Nach zuletzt fünf Niederlagen hintereinander ohne ein einziges erzieltes Tor ist zu bilanzieren, die Ausbeute sei gar noch geringer als im Frühjahr. Damals war sportlicher Misserfolg eine Begleiterscheinung der chaotischen Situation nach dem abrupten Abgang der türkischen Investoren gewesen. Fünf Spiele en suite ohne Torerfolg, das hatte es aber selbst im Frühling nicht gegeben.
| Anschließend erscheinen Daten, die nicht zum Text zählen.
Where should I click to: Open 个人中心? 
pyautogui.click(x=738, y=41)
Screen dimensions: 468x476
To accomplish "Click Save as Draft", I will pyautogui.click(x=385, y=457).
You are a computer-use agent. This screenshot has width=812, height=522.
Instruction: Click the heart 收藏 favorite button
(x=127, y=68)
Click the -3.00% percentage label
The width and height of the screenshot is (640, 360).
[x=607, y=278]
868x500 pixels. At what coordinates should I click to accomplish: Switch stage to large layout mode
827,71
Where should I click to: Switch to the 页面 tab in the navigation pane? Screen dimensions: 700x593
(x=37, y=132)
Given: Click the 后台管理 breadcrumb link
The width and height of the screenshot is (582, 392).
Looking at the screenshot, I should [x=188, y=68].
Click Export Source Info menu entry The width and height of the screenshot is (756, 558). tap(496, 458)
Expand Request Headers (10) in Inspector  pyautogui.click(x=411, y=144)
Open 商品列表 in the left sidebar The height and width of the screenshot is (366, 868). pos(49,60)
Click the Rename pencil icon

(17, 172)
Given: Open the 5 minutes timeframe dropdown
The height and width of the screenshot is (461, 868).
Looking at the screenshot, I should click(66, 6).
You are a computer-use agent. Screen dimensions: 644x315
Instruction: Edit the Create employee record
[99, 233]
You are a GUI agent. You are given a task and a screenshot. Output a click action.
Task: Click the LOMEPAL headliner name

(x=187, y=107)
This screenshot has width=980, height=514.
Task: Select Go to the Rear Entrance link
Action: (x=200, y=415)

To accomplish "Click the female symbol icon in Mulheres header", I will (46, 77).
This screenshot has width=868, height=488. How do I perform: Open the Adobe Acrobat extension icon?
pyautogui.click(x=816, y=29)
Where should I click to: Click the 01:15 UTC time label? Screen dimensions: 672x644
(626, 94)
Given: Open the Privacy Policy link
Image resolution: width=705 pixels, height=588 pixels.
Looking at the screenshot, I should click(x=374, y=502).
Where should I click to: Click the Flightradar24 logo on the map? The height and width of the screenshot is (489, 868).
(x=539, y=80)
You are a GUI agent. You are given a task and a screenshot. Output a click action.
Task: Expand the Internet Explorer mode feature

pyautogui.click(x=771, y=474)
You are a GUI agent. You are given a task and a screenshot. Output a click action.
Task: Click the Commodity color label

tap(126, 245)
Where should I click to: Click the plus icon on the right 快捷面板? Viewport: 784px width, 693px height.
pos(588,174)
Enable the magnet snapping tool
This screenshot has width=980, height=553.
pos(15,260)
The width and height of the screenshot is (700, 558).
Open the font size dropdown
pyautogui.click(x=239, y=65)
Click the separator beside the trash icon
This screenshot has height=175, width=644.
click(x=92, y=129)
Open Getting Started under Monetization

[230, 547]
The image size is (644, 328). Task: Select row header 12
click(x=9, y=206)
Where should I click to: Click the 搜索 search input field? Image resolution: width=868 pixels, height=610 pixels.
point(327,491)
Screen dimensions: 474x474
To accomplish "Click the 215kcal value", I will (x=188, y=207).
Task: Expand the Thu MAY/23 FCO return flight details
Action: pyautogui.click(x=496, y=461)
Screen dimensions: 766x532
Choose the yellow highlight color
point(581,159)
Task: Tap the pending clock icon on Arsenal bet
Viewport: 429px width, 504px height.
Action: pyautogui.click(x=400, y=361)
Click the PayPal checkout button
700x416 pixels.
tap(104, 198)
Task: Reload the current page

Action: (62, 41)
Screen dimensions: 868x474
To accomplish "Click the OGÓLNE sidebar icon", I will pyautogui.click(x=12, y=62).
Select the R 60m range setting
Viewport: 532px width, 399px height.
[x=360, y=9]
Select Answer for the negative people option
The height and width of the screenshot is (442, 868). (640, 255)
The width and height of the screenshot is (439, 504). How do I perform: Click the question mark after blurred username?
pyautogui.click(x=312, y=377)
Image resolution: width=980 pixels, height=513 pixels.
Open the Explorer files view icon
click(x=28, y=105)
Es ist ein Vergleich, den Fünfstück nicht gelten lässt. Er sagt: «Man muss die Relationen sehen. Es steht jetzt eine ganz andere, blutjunge Mannschaft auf dem Feld. Sie läuft und macht und tut, ist bisher in den entscheidenden Momenten aber noch zu grün.» Von Druck will der Übungsleiter nichts wissen. Er sagt: «Die aktuelle Situation überrascht mich überhaupt nicht. Ich bin völlig gelassen, weil ich weiss, was die Mannschaft kann. Punkto Willen darf ich ihr ein grosses Lob aussprechen. Ein Minus gibt es in der Effizienz. Es war von Anfang an klar, dass es bis zur allerletzten Runde ein purer Existenzkampf wird.»

Rapperswil-Jona ist in der neuen Liga angekommen

Bis anhin stellen die Wiler die schwächste Offensive der Liga. Es fehlt ein Knipser, wie es der umgarnte Silvio des FC Winterthur wäre. Auch der heutige Gegner Rapperswil-Jona hat mit Mychell Da Silva einen solchen Akteur, der seine Teamkollegen in den Schatten stellt. An sechs der acht Tore seit dem Aufstieg war Da Silva, dessen Einsatz im heutigen Spiel allerdings fraglich ist, direkt beteiligt. Die Mannschaft nur auf den Spielmacher zu reduzieren wäre aber nicht korrekt. Die Rapperswiler haben sich schnell an die neue Liga gewöhnt. Nach der 0:6-Niederlage zum Auftakt in Schaffhausen ging es Stück für Stück aufwärts. Selbst Absteiger Vaduz war zuletzt nicht in der Lage, die Mannschaft von Trainer Urs Meier zu besiegen. «Die strotzen vor Selbstvertrauen», sagt Fünfstück.

Die Wiler müssen heute neben den verletzten Sandro Lombardi, Nedim Sacirovic, Ilaz Ilazi und Pascal Huber auch auf die gesperrten Basil Stillhart und Andelko Savic verzichten.